Organizational satisfaction, clarity of expectations, opportunities to do what you do best, and feeling connected to the organization’s mission or purpose also “declined substantially” over the past three years.

While every disengaged worker looks different, they’re united by their disgruntlement and disloyalty, Gallup writes, because most of their workplace needs, such as feeling cared about or being given ample advancement opportunities, are “unmet.”

Embrace flexible work and focus on manager-employee connections

Younger workers have become less engaged than their more seasoned counterparts, Gallup found. Gen Z and millennial engagement dropped by four percentage points during the pandemic, while that of workers 35 and over decreased by only two percentage points. 

They were less likely to report having a best friend at work, feeling like their opinions matter, or having someone at work who encourages their development. And women were more likely to become disengaged than men.

But Gallup says getting them back on board is far from a lost cause—you just have to look outside the office. Companies that bucked the trend and reported much higher engagement embraced flexible work while prioritizing strong manager-employee connections.  

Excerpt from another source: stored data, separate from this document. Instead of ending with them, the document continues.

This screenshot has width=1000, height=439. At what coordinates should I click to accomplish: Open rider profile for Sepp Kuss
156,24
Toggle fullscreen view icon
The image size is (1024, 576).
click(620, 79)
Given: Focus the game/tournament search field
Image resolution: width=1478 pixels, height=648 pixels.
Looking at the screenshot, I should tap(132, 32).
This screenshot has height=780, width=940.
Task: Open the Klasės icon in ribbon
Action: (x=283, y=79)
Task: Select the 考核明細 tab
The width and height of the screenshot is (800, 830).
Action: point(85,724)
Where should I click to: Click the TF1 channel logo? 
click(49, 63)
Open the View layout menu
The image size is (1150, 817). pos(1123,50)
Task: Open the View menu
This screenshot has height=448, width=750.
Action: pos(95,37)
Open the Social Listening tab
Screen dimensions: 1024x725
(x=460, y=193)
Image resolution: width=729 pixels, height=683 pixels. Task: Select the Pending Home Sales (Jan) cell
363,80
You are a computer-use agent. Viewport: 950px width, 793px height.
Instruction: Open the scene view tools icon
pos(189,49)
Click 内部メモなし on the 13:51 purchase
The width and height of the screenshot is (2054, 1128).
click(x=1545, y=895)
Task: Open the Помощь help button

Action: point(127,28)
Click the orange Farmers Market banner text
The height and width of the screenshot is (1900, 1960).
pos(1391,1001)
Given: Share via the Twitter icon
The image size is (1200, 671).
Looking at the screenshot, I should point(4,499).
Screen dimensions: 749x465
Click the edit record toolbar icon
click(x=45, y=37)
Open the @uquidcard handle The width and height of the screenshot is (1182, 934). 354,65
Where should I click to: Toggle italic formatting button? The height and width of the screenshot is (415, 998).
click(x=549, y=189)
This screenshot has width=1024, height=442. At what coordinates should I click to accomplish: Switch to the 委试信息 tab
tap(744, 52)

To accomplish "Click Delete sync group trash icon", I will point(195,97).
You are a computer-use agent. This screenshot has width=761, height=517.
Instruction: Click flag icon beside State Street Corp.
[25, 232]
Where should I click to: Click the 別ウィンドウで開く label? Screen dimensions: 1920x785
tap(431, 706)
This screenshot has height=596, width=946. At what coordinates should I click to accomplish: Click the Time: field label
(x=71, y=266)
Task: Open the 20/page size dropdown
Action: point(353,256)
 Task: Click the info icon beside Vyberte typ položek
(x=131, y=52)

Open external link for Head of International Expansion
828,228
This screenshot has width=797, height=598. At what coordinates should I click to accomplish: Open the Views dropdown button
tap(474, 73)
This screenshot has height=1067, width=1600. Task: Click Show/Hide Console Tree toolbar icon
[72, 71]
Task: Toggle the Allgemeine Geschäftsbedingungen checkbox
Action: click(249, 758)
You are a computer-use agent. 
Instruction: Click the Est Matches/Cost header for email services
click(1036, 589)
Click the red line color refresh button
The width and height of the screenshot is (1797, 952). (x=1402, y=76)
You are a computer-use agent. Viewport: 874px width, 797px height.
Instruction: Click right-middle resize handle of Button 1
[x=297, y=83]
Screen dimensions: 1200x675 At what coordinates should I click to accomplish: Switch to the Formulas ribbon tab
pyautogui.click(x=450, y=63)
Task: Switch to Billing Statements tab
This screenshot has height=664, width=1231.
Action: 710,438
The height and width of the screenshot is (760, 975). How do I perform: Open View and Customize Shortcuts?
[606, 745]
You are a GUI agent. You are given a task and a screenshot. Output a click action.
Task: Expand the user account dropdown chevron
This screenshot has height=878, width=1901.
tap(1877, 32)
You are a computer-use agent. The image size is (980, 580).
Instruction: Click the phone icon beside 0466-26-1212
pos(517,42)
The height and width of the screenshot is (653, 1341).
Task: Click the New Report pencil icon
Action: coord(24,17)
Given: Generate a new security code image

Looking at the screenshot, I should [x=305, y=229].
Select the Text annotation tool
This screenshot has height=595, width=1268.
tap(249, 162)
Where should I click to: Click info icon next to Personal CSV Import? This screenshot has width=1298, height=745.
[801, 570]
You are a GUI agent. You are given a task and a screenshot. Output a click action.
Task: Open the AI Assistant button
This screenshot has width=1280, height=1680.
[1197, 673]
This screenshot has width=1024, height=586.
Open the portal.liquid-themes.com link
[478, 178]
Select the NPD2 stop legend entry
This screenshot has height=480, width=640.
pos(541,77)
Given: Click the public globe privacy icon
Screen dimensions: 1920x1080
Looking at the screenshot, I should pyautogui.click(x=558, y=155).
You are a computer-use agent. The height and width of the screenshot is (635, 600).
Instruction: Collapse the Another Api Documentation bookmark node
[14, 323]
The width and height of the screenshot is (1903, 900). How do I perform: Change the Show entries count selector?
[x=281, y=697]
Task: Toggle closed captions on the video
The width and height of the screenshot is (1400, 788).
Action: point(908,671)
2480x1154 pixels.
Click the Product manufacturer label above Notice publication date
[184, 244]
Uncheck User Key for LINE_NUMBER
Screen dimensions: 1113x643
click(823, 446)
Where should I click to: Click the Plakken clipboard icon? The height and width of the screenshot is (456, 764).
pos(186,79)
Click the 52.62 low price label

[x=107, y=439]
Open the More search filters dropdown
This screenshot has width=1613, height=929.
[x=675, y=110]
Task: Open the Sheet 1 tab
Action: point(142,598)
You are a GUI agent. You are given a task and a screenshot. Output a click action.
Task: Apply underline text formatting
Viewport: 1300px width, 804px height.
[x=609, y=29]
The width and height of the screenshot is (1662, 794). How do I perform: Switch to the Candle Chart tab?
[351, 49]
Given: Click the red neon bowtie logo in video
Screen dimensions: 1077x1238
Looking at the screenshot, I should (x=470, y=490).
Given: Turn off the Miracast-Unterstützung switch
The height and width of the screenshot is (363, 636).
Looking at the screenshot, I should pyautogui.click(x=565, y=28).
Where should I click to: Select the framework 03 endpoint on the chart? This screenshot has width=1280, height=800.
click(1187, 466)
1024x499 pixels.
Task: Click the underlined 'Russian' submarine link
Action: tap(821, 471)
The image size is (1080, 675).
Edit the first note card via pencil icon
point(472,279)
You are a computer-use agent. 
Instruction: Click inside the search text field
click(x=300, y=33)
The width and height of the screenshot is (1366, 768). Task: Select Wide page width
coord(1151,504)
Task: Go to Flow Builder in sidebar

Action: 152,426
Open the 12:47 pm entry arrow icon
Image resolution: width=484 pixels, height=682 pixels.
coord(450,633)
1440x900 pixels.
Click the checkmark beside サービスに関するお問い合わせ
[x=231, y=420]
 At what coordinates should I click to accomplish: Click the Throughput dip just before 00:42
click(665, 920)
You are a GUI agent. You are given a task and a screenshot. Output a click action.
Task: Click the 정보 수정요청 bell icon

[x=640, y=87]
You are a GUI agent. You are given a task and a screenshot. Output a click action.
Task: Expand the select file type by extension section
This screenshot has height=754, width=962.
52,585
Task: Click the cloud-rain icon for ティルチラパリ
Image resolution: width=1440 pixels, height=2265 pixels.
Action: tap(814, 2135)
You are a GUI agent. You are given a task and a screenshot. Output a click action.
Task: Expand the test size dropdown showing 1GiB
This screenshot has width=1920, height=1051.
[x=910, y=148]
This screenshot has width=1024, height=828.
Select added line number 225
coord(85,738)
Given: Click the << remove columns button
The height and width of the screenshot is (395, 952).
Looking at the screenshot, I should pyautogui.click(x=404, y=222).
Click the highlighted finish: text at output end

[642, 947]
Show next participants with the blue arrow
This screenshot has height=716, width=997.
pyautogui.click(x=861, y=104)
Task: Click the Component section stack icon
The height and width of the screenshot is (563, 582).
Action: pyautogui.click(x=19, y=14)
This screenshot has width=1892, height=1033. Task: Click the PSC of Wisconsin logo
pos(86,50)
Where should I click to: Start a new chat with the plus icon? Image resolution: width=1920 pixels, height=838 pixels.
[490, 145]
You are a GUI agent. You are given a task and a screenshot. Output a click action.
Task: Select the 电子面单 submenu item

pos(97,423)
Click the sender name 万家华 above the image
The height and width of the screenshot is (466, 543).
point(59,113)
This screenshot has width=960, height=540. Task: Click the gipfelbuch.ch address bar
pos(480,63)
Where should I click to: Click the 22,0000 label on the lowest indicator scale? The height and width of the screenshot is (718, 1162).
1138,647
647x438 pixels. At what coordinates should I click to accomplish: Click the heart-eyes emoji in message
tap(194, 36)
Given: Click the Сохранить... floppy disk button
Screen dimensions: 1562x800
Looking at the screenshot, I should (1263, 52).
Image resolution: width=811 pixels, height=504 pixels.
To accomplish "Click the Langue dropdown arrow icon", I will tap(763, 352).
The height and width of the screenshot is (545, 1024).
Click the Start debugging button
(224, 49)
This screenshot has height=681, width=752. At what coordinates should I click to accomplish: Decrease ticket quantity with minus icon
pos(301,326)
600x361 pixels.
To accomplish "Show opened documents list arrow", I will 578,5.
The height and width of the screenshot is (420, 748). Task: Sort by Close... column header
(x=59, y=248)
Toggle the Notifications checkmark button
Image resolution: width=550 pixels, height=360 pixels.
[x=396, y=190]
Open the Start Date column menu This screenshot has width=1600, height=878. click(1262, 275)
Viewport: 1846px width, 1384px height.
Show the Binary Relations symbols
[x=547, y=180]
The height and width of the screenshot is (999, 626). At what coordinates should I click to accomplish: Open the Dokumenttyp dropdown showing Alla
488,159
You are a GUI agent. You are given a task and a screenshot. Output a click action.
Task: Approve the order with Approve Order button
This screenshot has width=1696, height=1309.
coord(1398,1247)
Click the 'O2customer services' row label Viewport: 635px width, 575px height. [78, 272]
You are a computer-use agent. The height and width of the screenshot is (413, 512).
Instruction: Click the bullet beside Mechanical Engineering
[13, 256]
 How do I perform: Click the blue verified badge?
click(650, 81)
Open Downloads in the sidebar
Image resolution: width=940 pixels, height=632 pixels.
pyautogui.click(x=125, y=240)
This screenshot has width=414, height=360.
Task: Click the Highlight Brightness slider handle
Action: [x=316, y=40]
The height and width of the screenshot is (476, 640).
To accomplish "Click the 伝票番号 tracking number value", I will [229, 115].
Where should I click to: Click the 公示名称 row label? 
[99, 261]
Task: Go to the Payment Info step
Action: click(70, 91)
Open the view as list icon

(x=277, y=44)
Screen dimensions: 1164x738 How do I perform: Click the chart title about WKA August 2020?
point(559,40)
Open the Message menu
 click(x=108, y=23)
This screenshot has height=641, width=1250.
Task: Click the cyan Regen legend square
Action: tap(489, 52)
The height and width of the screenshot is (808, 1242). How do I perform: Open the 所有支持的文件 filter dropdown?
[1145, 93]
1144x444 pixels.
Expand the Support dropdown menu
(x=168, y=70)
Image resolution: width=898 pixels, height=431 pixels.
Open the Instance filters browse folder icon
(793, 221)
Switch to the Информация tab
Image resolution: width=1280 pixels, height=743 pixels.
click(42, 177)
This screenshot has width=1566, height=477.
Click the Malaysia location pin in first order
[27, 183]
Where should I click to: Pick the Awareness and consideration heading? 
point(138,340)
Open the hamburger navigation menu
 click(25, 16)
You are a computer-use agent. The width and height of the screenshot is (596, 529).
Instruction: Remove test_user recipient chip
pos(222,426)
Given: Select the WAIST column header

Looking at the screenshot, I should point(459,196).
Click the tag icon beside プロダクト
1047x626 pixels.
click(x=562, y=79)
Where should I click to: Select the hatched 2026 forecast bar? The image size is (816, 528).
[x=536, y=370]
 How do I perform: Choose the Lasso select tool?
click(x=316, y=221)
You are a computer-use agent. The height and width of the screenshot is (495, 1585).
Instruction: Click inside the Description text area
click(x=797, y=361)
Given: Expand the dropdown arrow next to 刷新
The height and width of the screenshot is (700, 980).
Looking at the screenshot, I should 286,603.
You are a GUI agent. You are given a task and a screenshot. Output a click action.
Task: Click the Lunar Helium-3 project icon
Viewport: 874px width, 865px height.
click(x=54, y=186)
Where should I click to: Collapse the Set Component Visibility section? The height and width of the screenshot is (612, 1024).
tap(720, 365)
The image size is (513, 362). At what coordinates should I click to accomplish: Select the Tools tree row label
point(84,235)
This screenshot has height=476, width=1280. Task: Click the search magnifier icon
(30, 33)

If companies fail to embrace hybrid work for employees in remote-ready jobs, they’ll face “an uphill battle in attracting and retaining star employees,” Gallup writes. The proper mix of in-person time—Gallup recommends suggesting but not mandating Tuesdays, Wednesdays, and Thursdays—results in the highest engagement levels, it found. 

The best companies kept “performance, collaboration, employee well-being, and the customer at the center of how work gets done,” Gallup wrote. “And most importantly, they equipped their managers with the tools to have ongoing meaningful conversations with employees.”  

Another word of advice from Gallup : Managers should have one meaningful conversation per week with each direct report about their goals and well-being. This is the best shot at keeping them connected and driven, and it’s the one single habit that “develops high-performance relationships more than any other single leadership activity.” 

Just keep those conversations to 30 minutes max, Gallup advises; no one likes a needlessly long meeting.